What the exercise asks:
Reproduce exactly the line containing "电视报道（视频） (274, 839)" and every line after it, through the last line of the records below; add nothing.

(Saved data entries)
Content starts
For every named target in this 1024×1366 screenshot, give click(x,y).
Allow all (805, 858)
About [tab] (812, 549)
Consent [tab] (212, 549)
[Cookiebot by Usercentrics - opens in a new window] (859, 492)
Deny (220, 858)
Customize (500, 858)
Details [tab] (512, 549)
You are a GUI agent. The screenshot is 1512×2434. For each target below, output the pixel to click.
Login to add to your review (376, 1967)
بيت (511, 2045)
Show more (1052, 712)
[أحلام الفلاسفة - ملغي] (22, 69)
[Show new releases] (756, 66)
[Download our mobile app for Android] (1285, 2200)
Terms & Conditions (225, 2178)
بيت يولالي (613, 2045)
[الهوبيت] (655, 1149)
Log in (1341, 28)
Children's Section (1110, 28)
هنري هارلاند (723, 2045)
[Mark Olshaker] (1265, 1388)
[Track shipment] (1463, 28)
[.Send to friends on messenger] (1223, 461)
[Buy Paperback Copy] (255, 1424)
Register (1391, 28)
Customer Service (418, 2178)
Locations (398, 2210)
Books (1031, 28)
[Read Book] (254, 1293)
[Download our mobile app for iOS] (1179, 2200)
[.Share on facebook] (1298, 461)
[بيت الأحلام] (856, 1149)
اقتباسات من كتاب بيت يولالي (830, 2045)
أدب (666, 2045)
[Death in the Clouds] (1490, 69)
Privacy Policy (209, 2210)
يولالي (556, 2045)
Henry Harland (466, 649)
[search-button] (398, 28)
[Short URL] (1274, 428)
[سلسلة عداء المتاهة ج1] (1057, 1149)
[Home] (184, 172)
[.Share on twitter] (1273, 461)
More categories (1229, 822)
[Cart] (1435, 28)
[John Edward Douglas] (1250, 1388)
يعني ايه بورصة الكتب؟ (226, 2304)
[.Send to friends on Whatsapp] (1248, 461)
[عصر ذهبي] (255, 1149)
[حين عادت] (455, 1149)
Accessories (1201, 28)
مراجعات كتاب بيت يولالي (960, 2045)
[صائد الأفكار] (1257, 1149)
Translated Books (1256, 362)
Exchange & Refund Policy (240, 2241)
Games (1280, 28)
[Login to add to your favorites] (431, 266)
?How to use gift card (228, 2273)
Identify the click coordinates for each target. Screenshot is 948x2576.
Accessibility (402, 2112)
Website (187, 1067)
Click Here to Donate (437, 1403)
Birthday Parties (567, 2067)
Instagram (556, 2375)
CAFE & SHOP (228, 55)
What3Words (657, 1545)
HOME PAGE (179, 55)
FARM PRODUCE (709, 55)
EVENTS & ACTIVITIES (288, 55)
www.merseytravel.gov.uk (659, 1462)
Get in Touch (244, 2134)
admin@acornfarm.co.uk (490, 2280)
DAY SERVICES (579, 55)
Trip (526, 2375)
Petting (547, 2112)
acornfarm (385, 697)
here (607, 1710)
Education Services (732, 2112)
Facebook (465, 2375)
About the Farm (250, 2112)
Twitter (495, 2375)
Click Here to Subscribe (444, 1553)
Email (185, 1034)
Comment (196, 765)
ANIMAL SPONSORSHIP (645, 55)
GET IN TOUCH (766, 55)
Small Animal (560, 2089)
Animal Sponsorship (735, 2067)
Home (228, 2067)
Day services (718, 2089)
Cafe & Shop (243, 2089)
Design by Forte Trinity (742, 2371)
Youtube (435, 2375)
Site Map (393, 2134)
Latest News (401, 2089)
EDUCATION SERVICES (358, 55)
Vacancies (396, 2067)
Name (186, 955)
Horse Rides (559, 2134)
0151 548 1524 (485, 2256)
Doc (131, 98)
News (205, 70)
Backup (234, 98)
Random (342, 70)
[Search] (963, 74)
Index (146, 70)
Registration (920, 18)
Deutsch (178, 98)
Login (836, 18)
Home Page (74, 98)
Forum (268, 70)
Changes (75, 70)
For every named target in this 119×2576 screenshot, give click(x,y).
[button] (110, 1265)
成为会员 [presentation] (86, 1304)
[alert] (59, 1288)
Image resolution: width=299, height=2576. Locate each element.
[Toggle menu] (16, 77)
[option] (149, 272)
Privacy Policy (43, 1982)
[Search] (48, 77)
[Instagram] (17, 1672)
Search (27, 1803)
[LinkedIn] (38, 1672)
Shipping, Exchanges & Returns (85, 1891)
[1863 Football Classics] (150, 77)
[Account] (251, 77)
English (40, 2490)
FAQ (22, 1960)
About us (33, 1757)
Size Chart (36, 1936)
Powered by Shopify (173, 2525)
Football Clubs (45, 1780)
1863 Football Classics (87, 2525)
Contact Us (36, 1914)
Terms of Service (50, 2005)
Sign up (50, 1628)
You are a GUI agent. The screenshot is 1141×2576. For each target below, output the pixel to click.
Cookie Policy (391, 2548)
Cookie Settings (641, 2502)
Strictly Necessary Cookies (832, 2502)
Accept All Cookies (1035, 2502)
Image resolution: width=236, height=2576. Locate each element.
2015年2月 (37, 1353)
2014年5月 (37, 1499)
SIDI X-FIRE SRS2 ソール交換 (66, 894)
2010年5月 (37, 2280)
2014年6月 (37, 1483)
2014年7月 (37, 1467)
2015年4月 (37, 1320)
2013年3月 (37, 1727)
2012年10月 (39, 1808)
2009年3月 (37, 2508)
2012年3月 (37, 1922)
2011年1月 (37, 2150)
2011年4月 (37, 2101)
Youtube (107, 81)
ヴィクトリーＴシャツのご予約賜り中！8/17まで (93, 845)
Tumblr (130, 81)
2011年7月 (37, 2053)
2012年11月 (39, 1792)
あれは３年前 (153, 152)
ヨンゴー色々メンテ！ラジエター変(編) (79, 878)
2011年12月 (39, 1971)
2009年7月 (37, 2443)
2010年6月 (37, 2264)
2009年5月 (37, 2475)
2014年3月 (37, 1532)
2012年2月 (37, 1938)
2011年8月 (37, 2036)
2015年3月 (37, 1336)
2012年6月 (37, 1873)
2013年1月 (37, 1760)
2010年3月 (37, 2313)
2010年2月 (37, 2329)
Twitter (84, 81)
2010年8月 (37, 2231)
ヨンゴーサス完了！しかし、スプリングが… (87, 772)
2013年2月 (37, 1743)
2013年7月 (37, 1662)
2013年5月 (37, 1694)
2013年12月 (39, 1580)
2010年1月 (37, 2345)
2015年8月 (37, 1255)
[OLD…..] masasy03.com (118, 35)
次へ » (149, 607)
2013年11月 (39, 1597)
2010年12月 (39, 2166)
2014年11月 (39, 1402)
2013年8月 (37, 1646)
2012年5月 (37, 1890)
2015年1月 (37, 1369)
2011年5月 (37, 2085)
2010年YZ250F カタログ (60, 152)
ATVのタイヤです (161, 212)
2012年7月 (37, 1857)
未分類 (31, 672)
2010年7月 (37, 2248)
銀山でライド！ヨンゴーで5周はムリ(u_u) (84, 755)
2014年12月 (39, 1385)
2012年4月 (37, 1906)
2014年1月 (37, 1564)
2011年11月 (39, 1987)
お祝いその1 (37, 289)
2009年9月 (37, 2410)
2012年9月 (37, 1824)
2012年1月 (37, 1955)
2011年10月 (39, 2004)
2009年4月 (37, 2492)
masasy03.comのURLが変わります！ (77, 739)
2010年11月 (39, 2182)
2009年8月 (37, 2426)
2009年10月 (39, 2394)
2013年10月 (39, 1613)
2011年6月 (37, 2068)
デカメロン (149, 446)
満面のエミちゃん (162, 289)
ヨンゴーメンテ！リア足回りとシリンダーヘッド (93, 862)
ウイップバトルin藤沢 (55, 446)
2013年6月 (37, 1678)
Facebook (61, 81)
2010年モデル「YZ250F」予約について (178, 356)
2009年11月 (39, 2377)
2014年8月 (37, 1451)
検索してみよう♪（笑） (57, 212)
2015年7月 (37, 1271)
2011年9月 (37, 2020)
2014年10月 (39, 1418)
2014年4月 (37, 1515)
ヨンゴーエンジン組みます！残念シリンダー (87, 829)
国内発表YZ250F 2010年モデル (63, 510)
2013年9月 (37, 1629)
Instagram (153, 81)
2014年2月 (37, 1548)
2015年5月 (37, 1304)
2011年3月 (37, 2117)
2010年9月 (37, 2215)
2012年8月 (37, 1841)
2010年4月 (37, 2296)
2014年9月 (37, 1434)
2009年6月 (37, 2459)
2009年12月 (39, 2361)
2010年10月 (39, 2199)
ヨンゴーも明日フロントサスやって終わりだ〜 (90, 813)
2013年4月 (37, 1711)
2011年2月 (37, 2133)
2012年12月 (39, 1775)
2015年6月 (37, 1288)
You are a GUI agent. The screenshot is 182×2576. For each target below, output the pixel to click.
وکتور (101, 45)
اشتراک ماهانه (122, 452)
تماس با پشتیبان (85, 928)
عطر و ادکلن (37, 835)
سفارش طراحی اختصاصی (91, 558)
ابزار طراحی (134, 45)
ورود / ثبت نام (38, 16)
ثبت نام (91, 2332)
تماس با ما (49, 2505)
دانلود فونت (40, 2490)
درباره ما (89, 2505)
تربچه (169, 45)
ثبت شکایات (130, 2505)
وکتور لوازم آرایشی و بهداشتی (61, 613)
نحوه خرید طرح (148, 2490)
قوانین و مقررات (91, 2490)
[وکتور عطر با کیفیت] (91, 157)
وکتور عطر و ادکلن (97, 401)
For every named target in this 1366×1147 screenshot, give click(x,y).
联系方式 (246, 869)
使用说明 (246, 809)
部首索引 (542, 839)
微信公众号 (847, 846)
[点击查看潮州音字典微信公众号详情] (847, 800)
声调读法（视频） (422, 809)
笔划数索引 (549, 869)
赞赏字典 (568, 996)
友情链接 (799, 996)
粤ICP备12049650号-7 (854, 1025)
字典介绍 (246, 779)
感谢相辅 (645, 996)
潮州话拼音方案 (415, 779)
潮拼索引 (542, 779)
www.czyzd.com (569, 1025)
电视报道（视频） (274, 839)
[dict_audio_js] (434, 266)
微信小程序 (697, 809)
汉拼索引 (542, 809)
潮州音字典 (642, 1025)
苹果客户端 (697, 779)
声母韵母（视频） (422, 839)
Content ends
Exercise result:
电视报道（视频） (274, 839)
[dict_audio_js] (434, 266)
微信小程序 (697, 809)
汉拼索引 (542, 809)
潮州音字典 (642, 1025)
苹果客户端 (697, 779)
声母韵母（视频） (422, 839)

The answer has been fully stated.